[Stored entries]
============

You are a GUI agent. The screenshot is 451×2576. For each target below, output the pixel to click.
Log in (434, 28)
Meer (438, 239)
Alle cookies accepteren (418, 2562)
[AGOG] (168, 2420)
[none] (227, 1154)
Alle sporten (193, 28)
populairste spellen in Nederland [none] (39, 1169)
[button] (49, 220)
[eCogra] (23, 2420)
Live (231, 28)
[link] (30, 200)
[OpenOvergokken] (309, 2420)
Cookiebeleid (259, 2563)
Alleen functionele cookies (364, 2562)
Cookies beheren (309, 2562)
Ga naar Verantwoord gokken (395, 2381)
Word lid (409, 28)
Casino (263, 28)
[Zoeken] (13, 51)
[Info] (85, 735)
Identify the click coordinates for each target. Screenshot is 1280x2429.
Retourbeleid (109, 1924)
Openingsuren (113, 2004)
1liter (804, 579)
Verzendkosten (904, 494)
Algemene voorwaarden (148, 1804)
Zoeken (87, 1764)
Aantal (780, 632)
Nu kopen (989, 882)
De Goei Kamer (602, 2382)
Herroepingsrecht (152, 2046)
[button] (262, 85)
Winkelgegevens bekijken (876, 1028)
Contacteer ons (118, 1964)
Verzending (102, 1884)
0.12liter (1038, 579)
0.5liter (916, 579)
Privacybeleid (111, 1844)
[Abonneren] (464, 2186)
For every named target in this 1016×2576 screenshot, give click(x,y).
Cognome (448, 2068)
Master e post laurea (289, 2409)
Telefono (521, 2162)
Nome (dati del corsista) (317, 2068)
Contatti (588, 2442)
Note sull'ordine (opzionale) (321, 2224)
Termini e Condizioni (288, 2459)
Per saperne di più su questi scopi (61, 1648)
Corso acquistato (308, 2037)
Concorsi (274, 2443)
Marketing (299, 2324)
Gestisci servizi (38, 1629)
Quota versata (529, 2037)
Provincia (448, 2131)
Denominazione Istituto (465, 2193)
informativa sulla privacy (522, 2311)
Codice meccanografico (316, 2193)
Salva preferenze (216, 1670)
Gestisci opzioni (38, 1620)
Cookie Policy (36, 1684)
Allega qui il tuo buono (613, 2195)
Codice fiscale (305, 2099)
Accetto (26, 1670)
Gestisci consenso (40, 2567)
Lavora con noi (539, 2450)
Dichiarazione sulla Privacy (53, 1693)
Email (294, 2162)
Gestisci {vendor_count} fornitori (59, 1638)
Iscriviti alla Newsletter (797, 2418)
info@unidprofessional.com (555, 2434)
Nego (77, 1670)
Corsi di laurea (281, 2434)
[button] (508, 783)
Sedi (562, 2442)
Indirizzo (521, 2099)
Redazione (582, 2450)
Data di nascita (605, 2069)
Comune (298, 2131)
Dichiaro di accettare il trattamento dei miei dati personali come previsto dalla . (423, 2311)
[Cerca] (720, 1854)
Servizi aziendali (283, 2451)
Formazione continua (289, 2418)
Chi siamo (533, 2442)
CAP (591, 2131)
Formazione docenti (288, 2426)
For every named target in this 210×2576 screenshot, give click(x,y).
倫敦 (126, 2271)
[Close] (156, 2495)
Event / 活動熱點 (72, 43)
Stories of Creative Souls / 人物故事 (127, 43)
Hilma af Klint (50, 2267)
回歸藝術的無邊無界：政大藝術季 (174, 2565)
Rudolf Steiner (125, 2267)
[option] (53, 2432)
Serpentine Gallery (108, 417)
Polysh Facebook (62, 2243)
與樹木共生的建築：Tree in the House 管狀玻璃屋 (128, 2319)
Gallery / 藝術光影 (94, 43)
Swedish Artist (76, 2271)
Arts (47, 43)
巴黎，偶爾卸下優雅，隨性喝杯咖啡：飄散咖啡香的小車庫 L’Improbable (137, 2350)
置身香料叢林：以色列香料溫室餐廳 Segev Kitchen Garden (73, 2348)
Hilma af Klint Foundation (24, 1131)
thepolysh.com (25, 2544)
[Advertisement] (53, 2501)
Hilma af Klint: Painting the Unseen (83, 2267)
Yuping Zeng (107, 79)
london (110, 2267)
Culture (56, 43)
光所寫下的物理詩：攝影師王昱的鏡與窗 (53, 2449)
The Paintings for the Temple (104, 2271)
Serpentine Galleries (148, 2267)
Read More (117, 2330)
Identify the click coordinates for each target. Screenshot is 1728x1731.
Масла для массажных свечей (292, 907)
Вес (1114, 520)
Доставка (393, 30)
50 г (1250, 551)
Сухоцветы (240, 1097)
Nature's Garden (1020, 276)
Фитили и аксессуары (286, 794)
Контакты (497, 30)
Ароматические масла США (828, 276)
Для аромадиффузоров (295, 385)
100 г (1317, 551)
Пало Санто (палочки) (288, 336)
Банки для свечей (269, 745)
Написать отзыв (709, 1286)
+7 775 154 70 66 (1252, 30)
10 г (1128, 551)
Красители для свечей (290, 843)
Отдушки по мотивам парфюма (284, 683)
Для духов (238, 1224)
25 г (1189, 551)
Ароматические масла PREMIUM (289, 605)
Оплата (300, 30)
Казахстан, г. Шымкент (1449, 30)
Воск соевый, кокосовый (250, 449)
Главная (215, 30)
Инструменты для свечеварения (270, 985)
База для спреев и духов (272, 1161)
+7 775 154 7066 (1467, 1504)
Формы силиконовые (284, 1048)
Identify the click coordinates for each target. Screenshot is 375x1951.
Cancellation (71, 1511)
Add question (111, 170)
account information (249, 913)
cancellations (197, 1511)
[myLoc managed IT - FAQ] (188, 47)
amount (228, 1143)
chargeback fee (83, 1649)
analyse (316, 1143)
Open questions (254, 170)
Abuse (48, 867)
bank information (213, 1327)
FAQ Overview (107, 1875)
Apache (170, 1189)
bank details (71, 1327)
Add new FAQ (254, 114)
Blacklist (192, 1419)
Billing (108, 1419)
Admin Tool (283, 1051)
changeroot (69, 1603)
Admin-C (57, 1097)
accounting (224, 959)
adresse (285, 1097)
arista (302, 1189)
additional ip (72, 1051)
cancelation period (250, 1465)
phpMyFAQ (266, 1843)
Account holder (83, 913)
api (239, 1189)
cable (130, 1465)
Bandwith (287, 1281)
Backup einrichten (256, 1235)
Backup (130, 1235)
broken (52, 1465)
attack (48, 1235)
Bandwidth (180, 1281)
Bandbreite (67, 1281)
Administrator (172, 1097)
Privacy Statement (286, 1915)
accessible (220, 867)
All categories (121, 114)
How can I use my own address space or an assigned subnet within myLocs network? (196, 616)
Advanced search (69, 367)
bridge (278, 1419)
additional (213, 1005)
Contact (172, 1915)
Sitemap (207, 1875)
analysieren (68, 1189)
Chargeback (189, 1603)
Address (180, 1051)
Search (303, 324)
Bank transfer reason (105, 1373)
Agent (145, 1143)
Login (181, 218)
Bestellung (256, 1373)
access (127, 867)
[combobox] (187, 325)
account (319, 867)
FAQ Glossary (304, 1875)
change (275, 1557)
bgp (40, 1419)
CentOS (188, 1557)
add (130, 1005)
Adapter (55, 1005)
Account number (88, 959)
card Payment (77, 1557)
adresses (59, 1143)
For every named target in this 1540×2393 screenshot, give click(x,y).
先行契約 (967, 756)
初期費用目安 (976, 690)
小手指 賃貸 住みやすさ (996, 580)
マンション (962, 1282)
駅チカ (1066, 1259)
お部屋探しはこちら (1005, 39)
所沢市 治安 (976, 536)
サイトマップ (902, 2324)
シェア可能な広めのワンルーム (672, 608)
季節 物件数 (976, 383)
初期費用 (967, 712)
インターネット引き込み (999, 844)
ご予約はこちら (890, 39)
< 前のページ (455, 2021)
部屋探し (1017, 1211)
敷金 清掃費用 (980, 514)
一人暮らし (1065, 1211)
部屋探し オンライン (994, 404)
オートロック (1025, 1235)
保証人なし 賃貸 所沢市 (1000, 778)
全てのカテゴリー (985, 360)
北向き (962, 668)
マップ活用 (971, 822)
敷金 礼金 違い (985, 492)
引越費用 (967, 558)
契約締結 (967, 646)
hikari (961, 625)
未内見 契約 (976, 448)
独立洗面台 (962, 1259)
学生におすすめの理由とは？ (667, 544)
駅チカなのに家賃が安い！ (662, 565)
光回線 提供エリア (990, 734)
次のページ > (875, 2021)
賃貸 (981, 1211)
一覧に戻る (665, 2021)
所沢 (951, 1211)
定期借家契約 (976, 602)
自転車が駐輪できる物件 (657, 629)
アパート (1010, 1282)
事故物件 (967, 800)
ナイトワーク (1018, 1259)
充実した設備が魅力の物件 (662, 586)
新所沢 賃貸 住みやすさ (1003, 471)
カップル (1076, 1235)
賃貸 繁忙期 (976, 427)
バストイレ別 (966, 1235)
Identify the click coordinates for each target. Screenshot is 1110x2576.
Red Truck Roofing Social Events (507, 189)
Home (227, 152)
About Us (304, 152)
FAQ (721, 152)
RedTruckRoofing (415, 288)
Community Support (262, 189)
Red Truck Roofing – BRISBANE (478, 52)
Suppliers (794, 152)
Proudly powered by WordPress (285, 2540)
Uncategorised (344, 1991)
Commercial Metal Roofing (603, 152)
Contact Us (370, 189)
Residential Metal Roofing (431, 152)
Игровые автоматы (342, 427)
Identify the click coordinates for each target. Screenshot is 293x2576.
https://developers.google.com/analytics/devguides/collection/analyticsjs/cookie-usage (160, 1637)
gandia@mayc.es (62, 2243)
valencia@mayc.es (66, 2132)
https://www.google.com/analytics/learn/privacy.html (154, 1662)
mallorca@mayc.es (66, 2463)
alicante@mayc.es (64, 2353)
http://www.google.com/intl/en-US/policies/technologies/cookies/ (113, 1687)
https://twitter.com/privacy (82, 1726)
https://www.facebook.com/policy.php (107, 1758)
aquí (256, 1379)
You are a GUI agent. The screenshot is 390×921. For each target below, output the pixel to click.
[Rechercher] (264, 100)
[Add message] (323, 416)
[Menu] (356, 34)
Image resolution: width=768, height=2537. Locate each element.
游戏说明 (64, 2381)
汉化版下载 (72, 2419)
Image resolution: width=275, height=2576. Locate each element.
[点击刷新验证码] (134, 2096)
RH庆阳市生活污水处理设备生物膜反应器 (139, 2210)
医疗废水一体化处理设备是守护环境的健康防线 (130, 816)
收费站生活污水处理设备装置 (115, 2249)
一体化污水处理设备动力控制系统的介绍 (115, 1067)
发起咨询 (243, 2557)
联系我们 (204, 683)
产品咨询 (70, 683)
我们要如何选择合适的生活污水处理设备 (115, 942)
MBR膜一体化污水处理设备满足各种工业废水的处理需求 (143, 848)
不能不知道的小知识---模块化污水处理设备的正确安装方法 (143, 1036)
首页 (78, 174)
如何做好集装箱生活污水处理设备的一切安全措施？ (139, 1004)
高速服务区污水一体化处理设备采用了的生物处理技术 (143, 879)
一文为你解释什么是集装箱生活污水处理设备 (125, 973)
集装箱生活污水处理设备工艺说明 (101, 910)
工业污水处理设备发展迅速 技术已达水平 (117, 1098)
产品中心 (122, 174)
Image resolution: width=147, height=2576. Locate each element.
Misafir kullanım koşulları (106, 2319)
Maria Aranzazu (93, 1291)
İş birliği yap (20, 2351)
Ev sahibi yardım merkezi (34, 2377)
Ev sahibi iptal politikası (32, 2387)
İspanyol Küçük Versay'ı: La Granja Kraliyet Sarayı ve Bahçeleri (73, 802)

============

YOUR GOAL
Reproduce the entries exactly, starting at their first line and stopping after the line with "Live (231, 28)".

SOLUTION FOR THIS TASK
You are a GUI agent. The screenshot is 451×2576. For each target below, output the pixel to click.
Log in (434, 28)
Meer (438, 239)
Alle cookies accepteren (418, 2562)
[AGOG] (168, 2420)
[none] (227, 1154)
Alle sporten (193, 28)
populairste spellen in Nederland [none] (39, 1169)
[button] (49, 220)
[eCogra] (23, 2420)
Live (231, 28)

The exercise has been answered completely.